TASK INPUT:
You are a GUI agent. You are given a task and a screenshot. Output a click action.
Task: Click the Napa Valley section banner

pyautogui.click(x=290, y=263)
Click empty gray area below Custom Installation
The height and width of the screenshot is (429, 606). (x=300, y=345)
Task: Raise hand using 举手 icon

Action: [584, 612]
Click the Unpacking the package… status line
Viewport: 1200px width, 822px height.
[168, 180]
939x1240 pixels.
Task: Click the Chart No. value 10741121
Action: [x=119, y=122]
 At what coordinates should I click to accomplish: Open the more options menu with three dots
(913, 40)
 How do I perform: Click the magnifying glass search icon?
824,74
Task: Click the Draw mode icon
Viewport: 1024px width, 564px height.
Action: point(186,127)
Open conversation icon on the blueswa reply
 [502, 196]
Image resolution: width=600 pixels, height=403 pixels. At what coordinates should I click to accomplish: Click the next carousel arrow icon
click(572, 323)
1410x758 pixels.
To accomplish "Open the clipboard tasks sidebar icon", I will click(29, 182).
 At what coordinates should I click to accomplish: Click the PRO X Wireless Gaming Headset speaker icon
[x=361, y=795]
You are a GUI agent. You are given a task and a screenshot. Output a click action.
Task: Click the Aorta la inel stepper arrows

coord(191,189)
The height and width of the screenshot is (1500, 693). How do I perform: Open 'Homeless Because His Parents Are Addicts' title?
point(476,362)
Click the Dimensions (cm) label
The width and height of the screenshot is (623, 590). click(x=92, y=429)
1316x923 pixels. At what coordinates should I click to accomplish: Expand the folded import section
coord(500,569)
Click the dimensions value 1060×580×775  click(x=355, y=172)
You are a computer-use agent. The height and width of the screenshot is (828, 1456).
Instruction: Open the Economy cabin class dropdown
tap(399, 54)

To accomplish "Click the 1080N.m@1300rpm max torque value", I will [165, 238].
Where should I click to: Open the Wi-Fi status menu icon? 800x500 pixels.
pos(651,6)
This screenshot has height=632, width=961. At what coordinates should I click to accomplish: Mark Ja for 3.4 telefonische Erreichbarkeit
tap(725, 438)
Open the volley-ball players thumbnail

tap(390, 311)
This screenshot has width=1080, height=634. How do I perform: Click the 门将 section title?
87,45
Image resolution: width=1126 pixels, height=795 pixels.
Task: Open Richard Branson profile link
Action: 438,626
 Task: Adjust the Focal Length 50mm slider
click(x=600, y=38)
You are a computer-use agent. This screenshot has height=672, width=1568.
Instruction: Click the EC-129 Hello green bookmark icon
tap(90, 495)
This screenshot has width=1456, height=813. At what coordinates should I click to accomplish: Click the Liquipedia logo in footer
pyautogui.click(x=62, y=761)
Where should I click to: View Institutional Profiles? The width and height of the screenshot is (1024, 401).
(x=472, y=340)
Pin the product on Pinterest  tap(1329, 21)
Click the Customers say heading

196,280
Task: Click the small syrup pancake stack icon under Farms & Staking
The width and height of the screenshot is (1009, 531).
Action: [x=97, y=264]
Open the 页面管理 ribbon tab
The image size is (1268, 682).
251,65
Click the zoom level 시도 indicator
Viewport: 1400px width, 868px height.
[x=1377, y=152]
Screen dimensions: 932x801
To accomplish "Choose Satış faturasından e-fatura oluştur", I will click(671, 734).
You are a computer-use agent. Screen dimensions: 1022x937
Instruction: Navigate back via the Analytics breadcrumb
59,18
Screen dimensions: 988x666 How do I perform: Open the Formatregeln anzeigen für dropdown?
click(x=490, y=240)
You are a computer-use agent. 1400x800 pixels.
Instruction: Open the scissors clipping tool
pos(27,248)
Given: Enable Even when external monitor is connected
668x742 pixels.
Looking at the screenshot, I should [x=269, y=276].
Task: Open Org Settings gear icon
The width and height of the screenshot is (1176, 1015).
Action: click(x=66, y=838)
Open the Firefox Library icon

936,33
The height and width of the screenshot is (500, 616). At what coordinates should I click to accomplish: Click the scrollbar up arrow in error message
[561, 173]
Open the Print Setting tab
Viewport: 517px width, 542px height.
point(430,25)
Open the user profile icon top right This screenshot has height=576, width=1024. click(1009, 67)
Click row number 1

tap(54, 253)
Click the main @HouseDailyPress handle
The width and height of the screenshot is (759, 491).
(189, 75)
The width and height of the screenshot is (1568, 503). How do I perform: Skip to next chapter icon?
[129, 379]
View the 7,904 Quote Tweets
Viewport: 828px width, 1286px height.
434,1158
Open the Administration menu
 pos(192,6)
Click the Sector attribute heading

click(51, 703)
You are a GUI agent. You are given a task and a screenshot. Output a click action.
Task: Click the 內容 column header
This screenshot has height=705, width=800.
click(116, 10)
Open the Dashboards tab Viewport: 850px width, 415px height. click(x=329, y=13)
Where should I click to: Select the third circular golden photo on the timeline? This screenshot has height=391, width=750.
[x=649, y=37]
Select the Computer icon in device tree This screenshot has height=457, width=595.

ACTIVITY:
Every line above should be printed again exactly as it stands.

TASK SOLUTION:
You are a GUI agent. You are given a task and a screenshot. Output a click action.
Task: Click the Napa Valley section banner

pyautogui.click(x=290, y=263)
Click empty gray area below Custom Installation
The height and width of the screenshot is (429, 606). (x=300, y=345)
Task: Raise hand using 举手 icon

Action: [584, 612]
Click the Unpacking the package… status line
Viewport: 1200px width, 822px height.
[168, 180]
939x1240 pixels.
Task: Click the Chart No. value 10741121
Action: [x=119, y=122]
 At what coordinates should I click to accomplish: Open the more options menu with three dots
(913, 40)
 How do I perform: Click the magnifying glass search icon?
824,74
Task: Click the Draw mode icon
Viewport: 1024px width, 564px height.
Action: point(186,127)
Open conversation icon on the blueswa reply
 [502, 196]
Image resolution: width=600 pixels, height=403 pixels. At what coordinates should I click to accomplish: Click the next carousel arrow icon
click(572, 323)
1410x758 pixels.
To accomplish "Open the clipboard tasks sidebar icon", I will click(29, 182).
 At what coordinates should I click to accomplish: Click the PRO X Wireless Gaming Headset speaker icon
[x=361, y=795]
You are a GUI agent. You are given a task and a screenshot. Output a click action.
Task: Click the Aorta la inel stepper arrows

coord(191,189)
The height and width of the screenshot is (1500, 693). How do I perform: Open 'Homeless Because His Parents Are Addicts' title?
point(476,362)
Click the Dimensions (cm) label
The width and height of the screenshot is (623, 590). click(x=92, y=429)
1316x923 pixels. At what coordinates should I click to accomplish: Expand the folded import section
coord(500,569)
Click the dimensions value 1060×580×775  click(x=355, y=172)
You are a computer-use agent. The height and width of the screenshot is (828, 1456).
Instruction: Open the Economy cabin class dropdown
tap(399, 54)

To accomplish "Click the 1080N.m@1300rpm max torque value", I will [165, 238].
Where should I click to: Open the Wi-Fi status menu icon? 800x500 pixels.
pos(651,6)
This screenshot has height=632, width=961. At what coordinates should I click to accomplish: Mark Ja for 3.4 telefonische Erreichbarkeit
tap(725, 438)
Open the volley-ball players thumbnail

tap(390, 311)
This screenshot has width=1080, height=634. How do I perform: Click the 门将 section title?
87,45
Image resolution: width=1126 pixels, height=795 pixels.
Task: Open Richard Branson profile link
Action: 438,626
 Task: Adjust the Focal Length 50mm slider
click(x=600, y=38)
You are a computer-use agent. This screenshot has height=672, width=1568.
Instruction: Click the EC-129 Hello green bookmark icon
tap(90, 495)
This screenshot has width=1456, height=813. At what coordinates should I click to accomplish: Click the Liquipedia logo in footer
pyautogui.click(x=62, y=761)
Where should I click to: View Institutional Profiles? The width and height of the screenshot is (1024, 401).
(x=472, y=340)
Pin the product on Pinterest  tap(1329, 21)
Click the Customers say heading

196,280
Task: Click the small syrup pancake stack icon under Farms & Staking
The width and height of the screenshot is (1009, 531).
Action: [x=97, y=264]
Open the 页面管理 ribbon tab
The image size is (1268, 682).
251,65
Click the zoom level 시도 indicator
Viewport: 1400px width, 868px height.
[x=1377, y=152]
Screen dimensions: 932x801
To accomplish "Choose Satış faturasından e-fatura oluştur", I will click(671, 734).
You are a computer-use agent. Screen dimensions: 1022x937
Instruction: Navigate back via the Analytics breadcrumb
59,18
Screen dimensions: 988x666 How do I perform: Open the Formatregeln anzeigen für dropdown?
click(x=490, y=240)
You are a computer-use agent. 1400x800 pixels.
Instruction: Open the scissors clipping tool
pos(27,248)
Given: Enable Even when external monitor is connected
668x742 pixels.
Looking at the screenshot, I should [x=269, y=276].
Task: Open Org Settings gear icon
The width and height of the screenshot is (1176, 1015).
Action: click(x=66, y=838)
Open the Firefox Library icon

936,33
The height and width of the screenshot is (500, 616). At what coordinates should I click to accomplish: Click the scrollbar up arrow in error message
[561, 173]
Open the Print Setting tab
Viewport: 517px width, 542px height.
point(430,25)
Open the user profile icon top right This screenshot has height=576, width=1024. click(1009, 67)
Click row number 1

tap(54, 253)
Click the main @HouseDailyPress handle
The width and height of the screenshot is (759, 491).
(189, 75)
The width and height of the screenshot is (1568, 503). How do I perform: Skip to next chapter icon?
[129, 379]
View the 7,904 Quote Tweets
Viewport: 828px width, 1286px height.
434,1158
Open the Administration menu
 pos(192,6)
Click the Sector attribute heading

click(51, 703)
You are a GUI agent. You are given a task and a screenshot. Output a click action.
Task: Click the 內容 column header
This screenshot has height=705, width=800.
click(116, 10)
Open the Dashboards tab Viewport: 850px width, 415px height. click(x=329, y=13)
Where should I click to: Select the third circular golden photo on the timeline? This screenshot has height=391, width=750.
[x=649, y=37]
Select the Computer icon in device tree This screenshot has height=457, width=595.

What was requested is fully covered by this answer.